Che cosa vuol dire progettare una linea di società sportiva del futuro? Cucita sui giovani o non solo su di essi?

Nel settembre scorso, l'Arcivescovo ha scritto un editto dedicato alle società sportive del CSI. Con questo, ci ha affidato tante
responsabilità importanti, tra cui cambiare il mondo dello sport. Per cambiare il mondo dello sport, servono anche società sportive del futuro.

Bisogna pensare a cambiarle, a renderle sempre più moderne, adeguate ai tempi. Abbiamo creato un gruppo di lavoro che si chiama "Società sportiva 2030", che vorrebbe disegnare l'identikit della società sportiva del futuro, che sicuramente si basa sui giovani. Spesso si dice che i giovani non hanno voglia di impegnarsi, che si fa fatica a coinvolgerli. Secondo me, questa cosa non è così vera.

Non dico che sia facile ma i giovani sono una risorsa straordinaria e una società sportiva non può prescindere da un coinvolgimento molto bello e molto vero dei giovani. La società sportiva del futuro è una società che non fa le cose per fotocopia, ma raccoglie i bisogni del suo territorio, della sua comunità, li declina in chiave sportiva e prova a dare delle risposte molto concrete.

Che cosa non devono fare dirigenti e allenatori del CSI Milano? E con che spirito si devono avvicinare ragazzi e giovani al CSI?

Ragazzi e giovani si devono avvicinare al CSI come pare a loro. Noi non dobbiamo cercare ragazzi, giovani e belli, bravi,
santi, che hanno capito tutto. È esattamente il contrario. Devono avere un po' di voglia di giocare e poi sta a noi, come educatori, aiutarli a crescere nella vita e a capire quanto lo sport può aiutarli a vivere i valori belli e importanti. Per allenatori e dirigenti, il ragionamento è diverso.

Devono avvicinarsi con uno sguardo preciso, che è quello di non voler scimmiottare lo sport che si vede in tv o si legge sui giornali, di non voler vincere a tutti i costi perché piace a loro. Devono entrare in uno sguardo che senta la responsabilità, la
bellezza di un ruolo, quello di allenatore o di dirigente, che è, in primis, un vero educatore e, in secondo luogo,
un garante dell'esperienza davvero a servizio dei ragazzi.

Devo dire che, per fortuna, il 90% di allenatori e dirigenti che operano nelle nostre società sportive, questo sguardo
ce l'hanno ed è molto forte, molto maturo.

Massimo Achini ha un particolare sogno nel cassetto?

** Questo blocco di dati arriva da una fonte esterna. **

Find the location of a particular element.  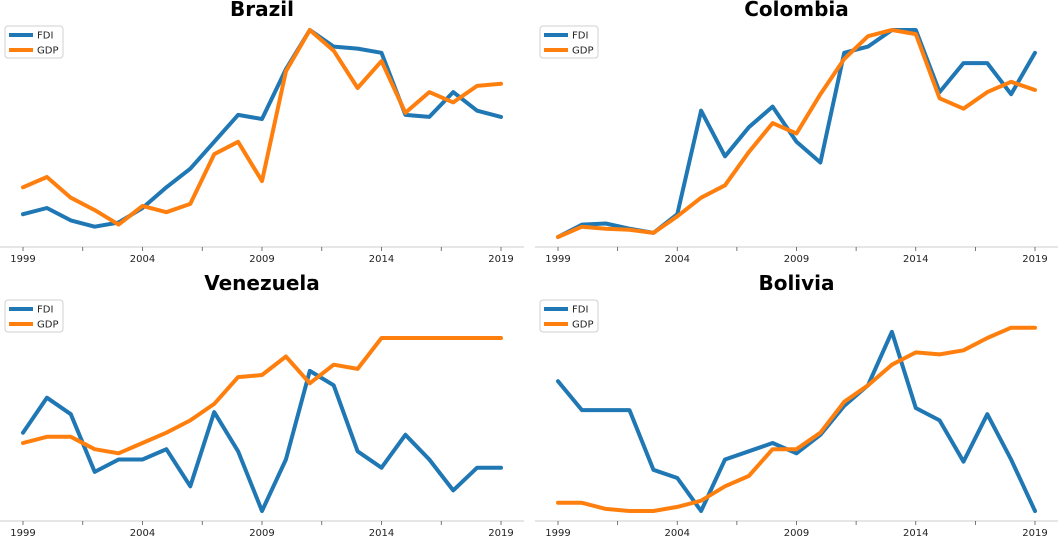

series-line-gdp is located at coordinates (262, 396).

A dir la verità di sogni nel cassetto ne ho tanti. Sogno che, in questi anni, il CSI si radichi sempre di più, come sta facendo nel terzo settore, che diventi sempre di più un'esperienza che contagia e contamina tutto il mondo della società civile. Sogno, poi,
che le istituzioni comprendano davvero, fino in fondo, l'importanza delle società sportive d'oratorio e non si limitino solo a dire che sono importanti, ma che le mettano concretamente tra le priorità di un'agenda politica.

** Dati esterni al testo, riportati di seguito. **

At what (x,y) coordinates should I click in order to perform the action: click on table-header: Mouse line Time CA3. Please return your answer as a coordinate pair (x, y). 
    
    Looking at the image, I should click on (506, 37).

Sogno anche, in questi anni, la realizzazione del primo simposio “Sport e Oratorio”. Mi piacerebbe che nella nostra Diocesi, che è quella, in tutto il mondo, che ha più oratori e più attività sportive d'oratorio, nasca questo grande appuntamento, un simposio su sport e oratorio, ma soprattutto sogno di veder crescere ciascuna di queste 650 società sportive, dalla più piccola alla più grande. Sogno di vedere questo popolo delle società sportive, continuare a crescere.